Stored data:
______
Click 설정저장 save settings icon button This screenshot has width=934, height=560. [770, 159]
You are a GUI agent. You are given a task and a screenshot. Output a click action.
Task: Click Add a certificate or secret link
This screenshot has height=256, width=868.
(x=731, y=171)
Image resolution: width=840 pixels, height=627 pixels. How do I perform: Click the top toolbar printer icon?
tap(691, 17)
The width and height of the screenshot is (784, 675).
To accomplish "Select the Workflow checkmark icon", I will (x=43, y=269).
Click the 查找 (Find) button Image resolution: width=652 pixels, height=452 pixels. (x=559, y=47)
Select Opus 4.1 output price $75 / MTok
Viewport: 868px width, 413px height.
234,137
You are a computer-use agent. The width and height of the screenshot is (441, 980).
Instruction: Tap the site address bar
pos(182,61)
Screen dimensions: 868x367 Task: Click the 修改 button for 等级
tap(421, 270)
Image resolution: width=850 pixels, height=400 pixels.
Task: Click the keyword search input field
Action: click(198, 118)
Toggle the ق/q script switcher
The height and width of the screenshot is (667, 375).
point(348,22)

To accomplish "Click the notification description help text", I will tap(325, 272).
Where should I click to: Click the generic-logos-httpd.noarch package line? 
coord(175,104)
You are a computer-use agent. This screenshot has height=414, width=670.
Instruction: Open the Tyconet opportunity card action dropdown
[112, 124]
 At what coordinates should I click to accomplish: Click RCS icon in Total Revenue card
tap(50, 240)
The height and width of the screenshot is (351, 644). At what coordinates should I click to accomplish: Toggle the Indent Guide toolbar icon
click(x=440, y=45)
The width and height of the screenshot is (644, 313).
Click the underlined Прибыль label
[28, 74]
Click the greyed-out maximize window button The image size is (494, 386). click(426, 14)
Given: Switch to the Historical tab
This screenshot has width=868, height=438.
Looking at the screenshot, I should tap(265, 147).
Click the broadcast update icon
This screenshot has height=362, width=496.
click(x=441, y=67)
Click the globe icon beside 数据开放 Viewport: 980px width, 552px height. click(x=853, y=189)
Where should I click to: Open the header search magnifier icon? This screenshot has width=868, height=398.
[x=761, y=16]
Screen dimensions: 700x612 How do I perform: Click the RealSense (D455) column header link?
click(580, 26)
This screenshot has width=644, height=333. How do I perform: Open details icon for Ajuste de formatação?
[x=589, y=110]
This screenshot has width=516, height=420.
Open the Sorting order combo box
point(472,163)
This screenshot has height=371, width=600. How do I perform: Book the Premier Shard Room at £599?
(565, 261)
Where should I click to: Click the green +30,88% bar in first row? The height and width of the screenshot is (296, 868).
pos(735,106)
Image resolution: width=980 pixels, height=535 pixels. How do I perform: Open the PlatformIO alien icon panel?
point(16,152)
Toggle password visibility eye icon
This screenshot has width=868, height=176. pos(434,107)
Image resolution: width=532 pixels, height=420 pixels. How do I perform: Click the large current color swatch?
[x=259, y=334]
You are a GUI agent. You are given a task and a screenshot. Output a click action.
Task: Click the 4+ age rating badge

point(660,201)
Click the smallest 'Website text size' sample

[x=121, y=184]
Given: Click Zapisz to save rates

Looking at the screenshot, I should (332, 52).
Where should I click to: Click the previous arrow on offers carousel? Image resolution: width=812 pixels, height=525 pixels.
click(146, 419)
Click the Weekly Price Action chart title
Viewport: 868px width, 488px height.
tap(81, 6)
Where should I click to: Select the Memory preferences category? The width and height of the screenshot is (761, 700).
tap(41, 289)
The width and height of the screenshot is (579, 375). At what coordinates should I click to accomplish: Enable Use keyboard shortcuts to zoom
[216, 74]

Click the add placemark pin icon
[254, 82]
______
● **What is being asked**:
A word-for-word copy of all the entries above is required.

● **Result**:
Click 설정저장 save settings icon button This screenshot has width=934, height=560. [770, 159]
You are a GUI agent. You are given a task and a screenshot. Output a click action.
Task: Click Add a certificate or secret link
This screenshot has height=256, width=868.
(x=731, y=171)
Image resolution: width=840 pixels, height=627 pixels. How do I perform: Click the top toolbar printer icon?
tap(691, 17)
The width and height of the screenshot is (784, 675).
To accomplish "Select the Workflow checkmark icon", I will (x=43, y=269).
Click the 查找 (Find) button Image resolution: width=652 pixels, height=452 pixels. (x=559, y=47)
Select Opus 4.1 output price $75 / MTok
Viewport: 868px width, 413px height.
234,137
You are a computer-use agent. The width and height of the screenshot is (441, 980).
Instruction: Tap the site address bar
pos(182,61)
Screen dimensions: 868x367 Task: Click the 修改 button for 等级
tap(421, 270)
Image resolution: width=850 pixels, height=400 pixels.
Task: Click the keyword search input field
Action: click(198, 118)
Toggle the ق/q script switcher
The height and width of the screenshot is (667, 375).
point(348,22)

To accomplish "Click the notification description help text", I will tap(325, 272).
Where should I click to: Click the generic-logos-httpd.noarch package line? 
coord(175,104)
You are a computer-use agent. This screenshot has height=414, width=670.
Instruction: Open the Tyconet opportunity card action dropdown
[112, 124]
 At what coordinates should I click to accomplish: Click RCS icon in Total Revenue card
tap(50, 240)
The height and width of the screenshot is (351, 644). At what coordinates should I click to accomplish: Toggle the Indent Guide toolbar icon
click(x=440, y=45)
The width and height of the screenshot is (644, 313).
Click the underlined Прибыль label
[28, 74]
Click the greyed-out maximize window button The image size is (494, 386). click(426, 14)
Given: Switch to the Historical tab
This screenshot has width=868, height=438.
Looking at the screenshot, I should tap(265, 147).
Click the broadcast update icon
This screenshot has height=362, width=496.
click(x=441, y=67)
Click the globe icon beside 数据开放 Viewport: 980px width, 552px height. click(x=853, y=189)
Where should I click to: Open the header search magnifier icon? This screenshot has width=868, height=398.
[x=761, y=16]
Screen dimensions: 700x612 How do I perform: Click the RealSense (D455) column header link?
click(580, 26)
This screenshot has width=644, height=333. How do I perform: Open details icon for Ajuste de formatação?
[x=589, y=110]
This screenshot has width=516, height=420.
Open the Sorting order combo box
point(472,163)
This screenshot has height=371, width=600. How do I perform: Book the Premier Shard Room at £599?
(565, 261)
Where should I click to: Click the green +30,88% bar in first row? The height and width of the screenshot is (296, 868).
pos(735,106)
Image resolution: width=980 pixels, height=535 pixels. How do I perform: Open the PlatformIO alien icon panel?
point(16,152)
Toggle password visibility eye icon
This screenshot has width=868, height=176. pos(434,107)
Image resolution: width=532 pixels, height=420 pixels. How do I perform: Click the large current color swatch?
[x=259, y=334]
You are a GUI agent. You are given a task and a screenshot. Output a click action.
Task: Click the 4+ age rating badge

point(660,201)
Click the smallest 'Website text size' sample

[x=121, y=184]
Given: Click Zapisz to save rates

Looking at the screenshot, I should (332, 52).
Where should I click to: Click the previous arrow on offers carousel? Image resolution: width=812 pixels, height=525 pixels.
click(146, 419)
Click the Weekly Price Action chart title
Viewport: 868px width, 488px height.
tap(81, 6)
Where should I click to: Select the Memory preferences category? The width and height of the screenshot is (761, 700).
tap(41, 289)
The width and height of the screenshot is (579, 375). At what coordinates should I click to accomplish: Enable Use keyboard shortcuts to zoom
[216, 74]

Click the add placemark pin icon
[254, 82]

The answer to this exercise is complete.